The total of 28 cases, fewer than five each month, showed a sharp decline compared to 112 new cases received by the special anti-graft court for the same period last year.
Sandiganbayan’s caseload comes from the Office of the Ombudsman. While the anti-corruption body found probable cause for criminal indictments in 123 cases from January to June 2025, most of these were filed with the regional trial courts.
Based on the 22-page case statistics released by the court’s Judicial Records Section, new cases reaching the Sandiganbayan have been reduced to a trickle after 2018 when 739 new cases landed on its docket.

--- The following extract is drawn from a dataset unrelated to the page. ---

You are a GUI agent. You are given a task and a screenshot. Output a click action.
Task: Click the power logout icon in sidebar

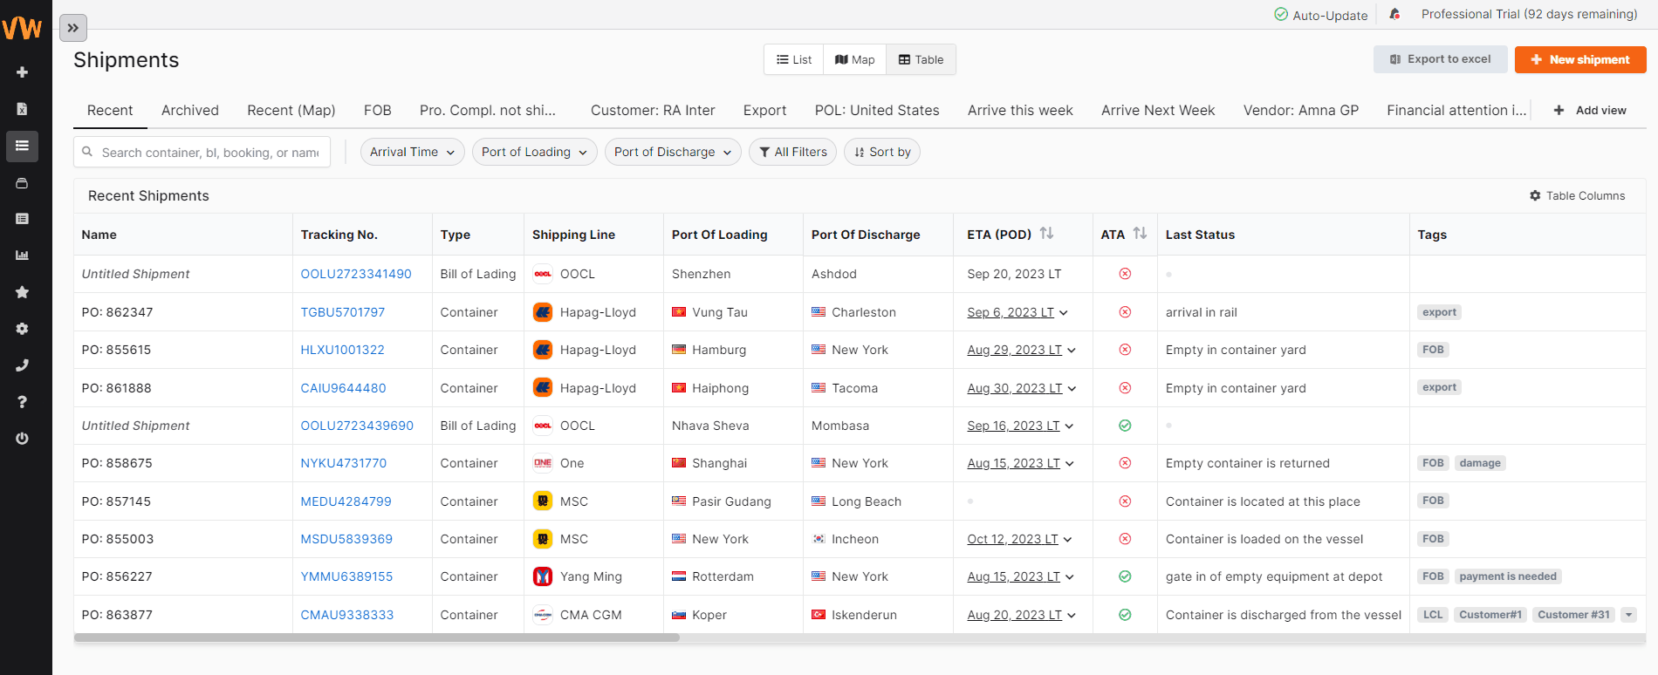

The number nosedived to 198 cases in 2019, 117 in 2020, 163 in 2021, 240 in 2022, 263 in 2023, and 138 in 2024.
Republic Act No. 10660 is partly to blame after it redefined the court’s jurisdiction over criminal cases involving erring public officials.

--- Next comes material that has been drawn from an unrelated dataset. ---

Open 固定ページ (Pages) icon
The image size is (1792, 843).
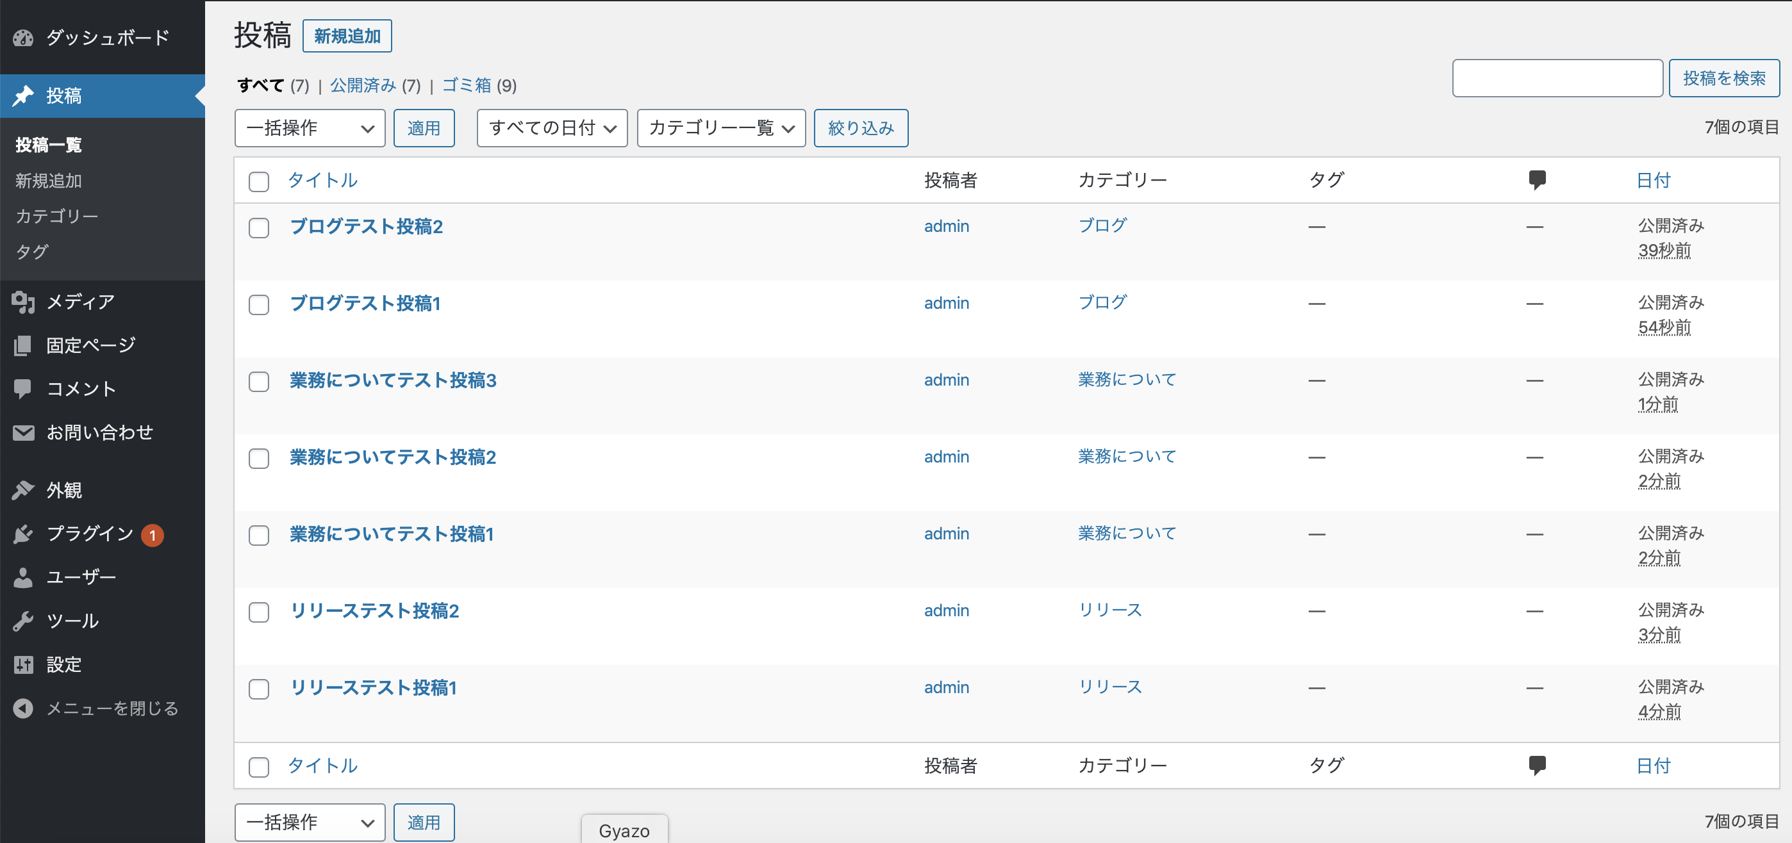point(23,344)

In September 2024, the Ombudsman, the Department of Justice, and several senators contradicted each other over the question of which court should have jurisdiction over the case of former Bamban, Tarlac mayor Alice Guo, who was accused of being a Chinese national involved in illegal operations of Philippine Offshore Gaming Operations (POGO).

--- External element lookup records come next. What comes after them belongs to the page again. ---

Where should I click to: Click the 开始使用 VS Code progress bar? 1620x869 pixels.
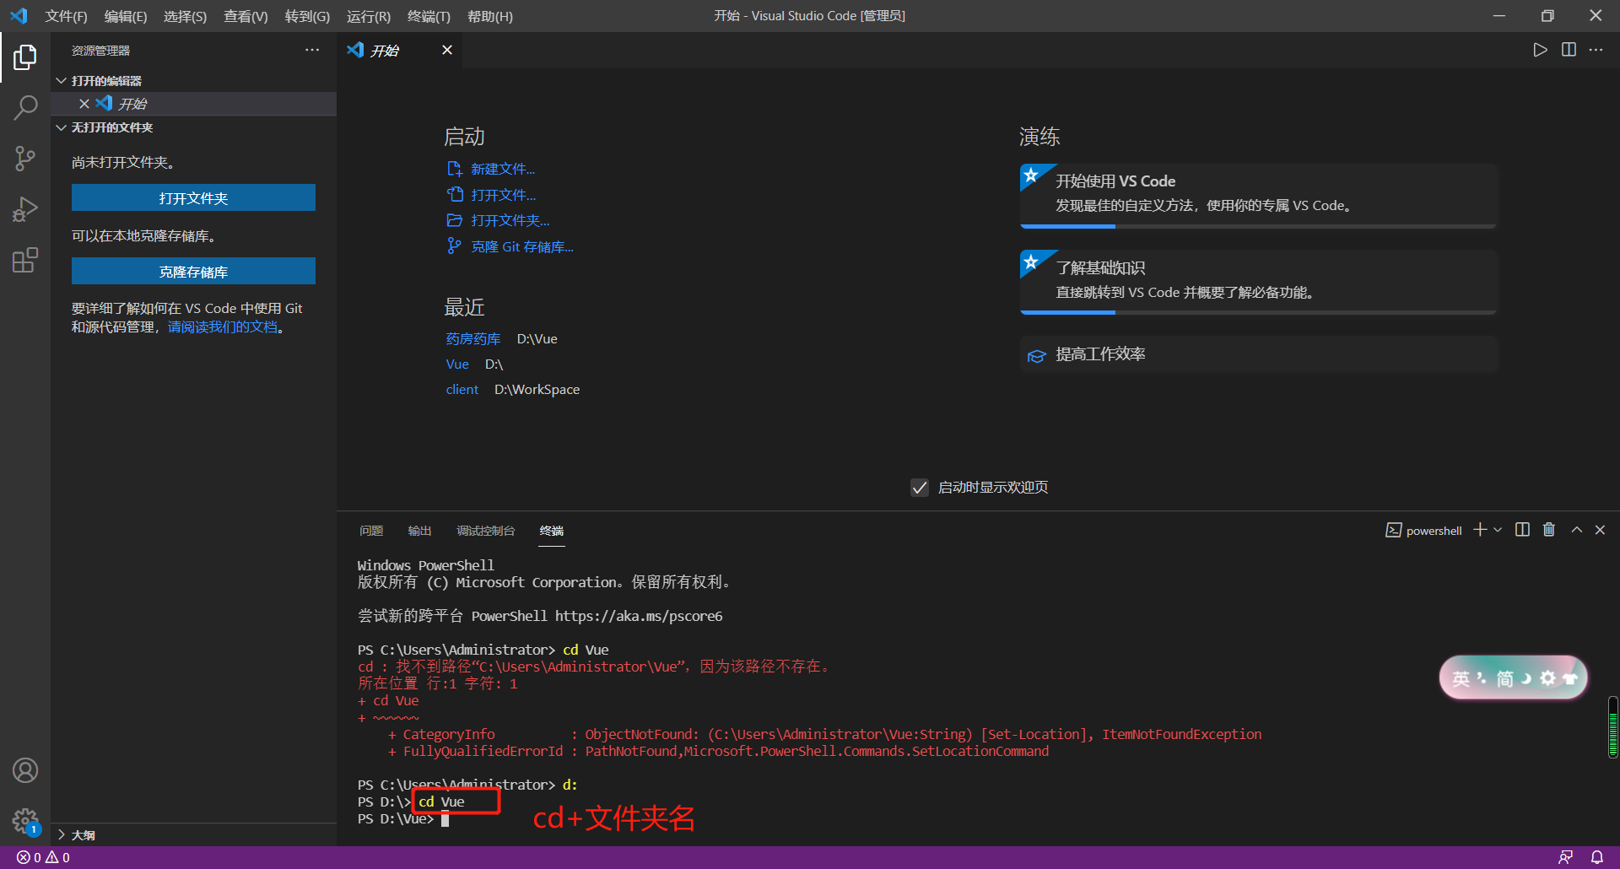(1067, 226)
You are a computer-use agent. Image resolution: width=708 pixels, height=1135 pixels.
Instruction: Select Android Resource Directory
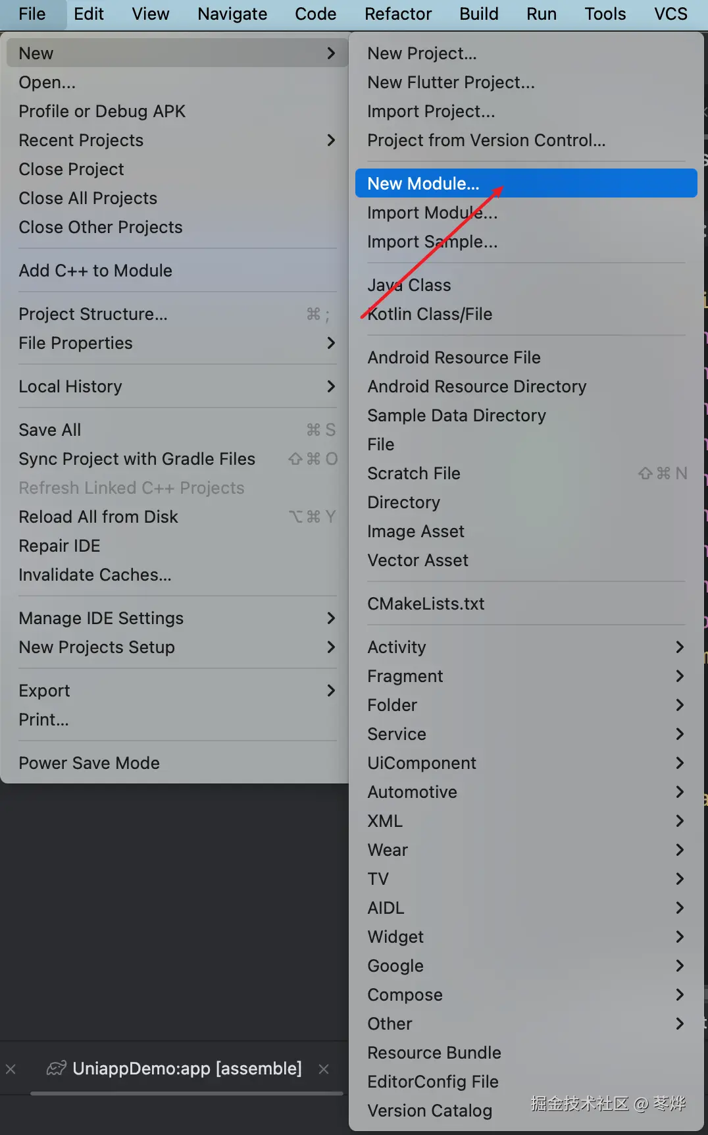pos(477,386)
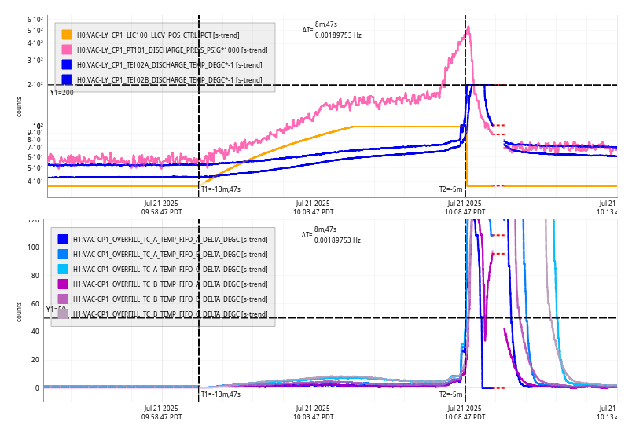Screen dimensions: 632x433
Task: Click the blue TE102B_DISCHARGE_TEMP legend swatch
Action: pyautogui.click(x=67, y=79)
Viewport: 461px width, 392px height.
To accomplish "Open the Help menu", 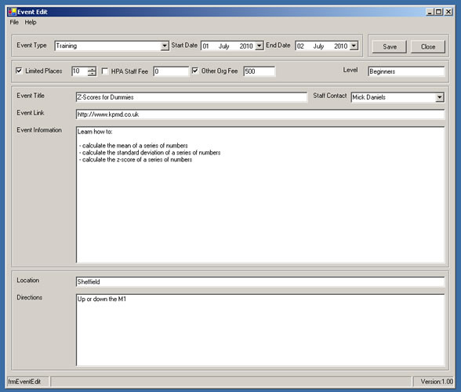I will [x=31, y=22].

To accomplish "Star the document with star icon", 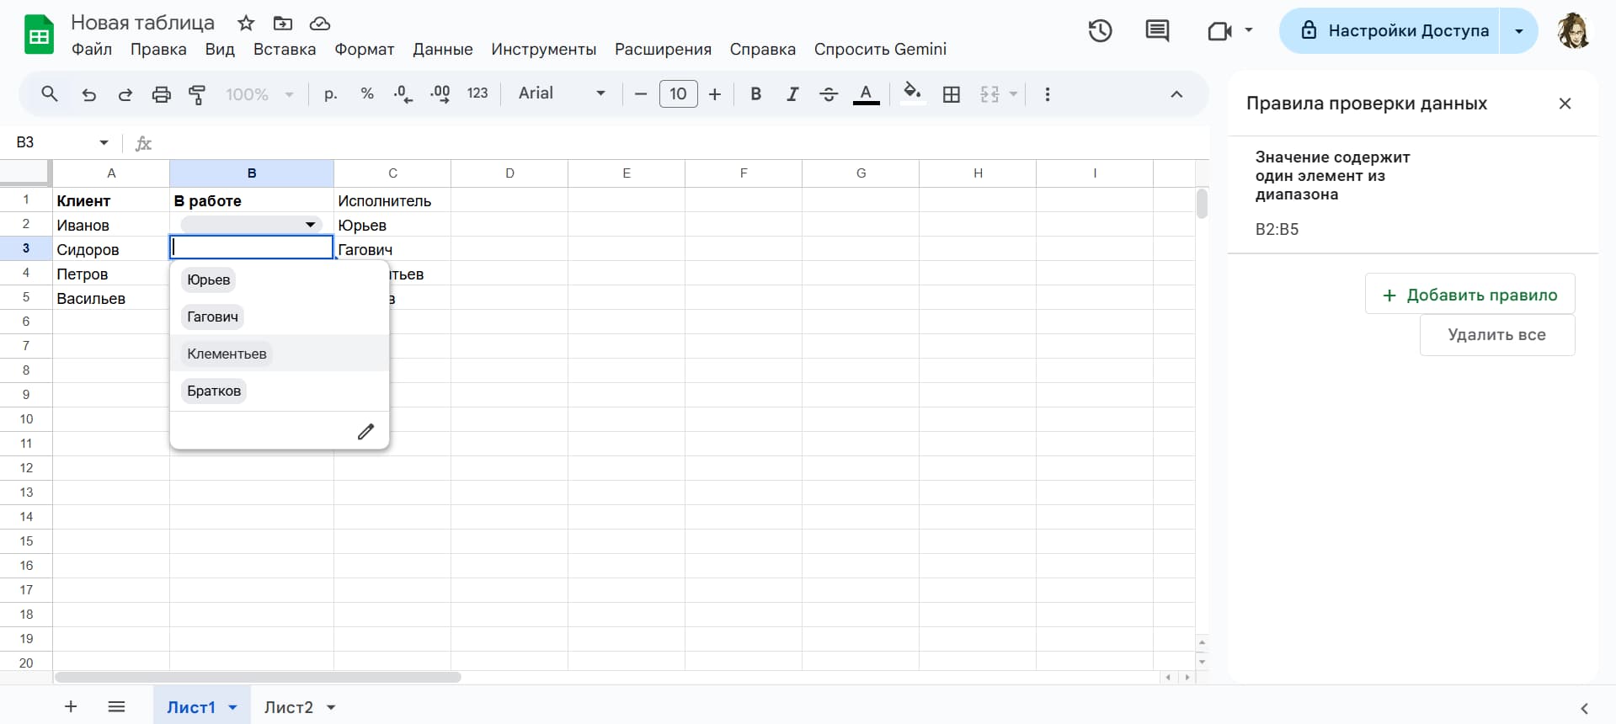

Guo’s case eventually landed with the RTC Capas, Tarlac, until it was transferred to the Valenzuela City RTC on orders of the Supreme Court.
On July 21, 2025, the Sandiganbayan Seventh Division issued a 43-page resolution wherein it called out the Ombudsman for a “flawed interpretation” of RA 10660 when it decided to file the multi-billion Pharmally corruption cases with the Manila RTC, which then transferred the case to the Malolos RTC in Bulacan.
The Sandiganbayan said only cases considered “minor” should be filed with the RTC, whereas cases like the Pharmally hospital protective gear procurement scam involving billions of public funds that in no way could be defined as minor should be filed before it.
It was not just the number of incoming cases that showed a sharp decline, however.
The anti-graft court’s 254 disposed cases in the first six months of 2025 likewise paled in comparison to 854 cases resolved for the same period in 2024.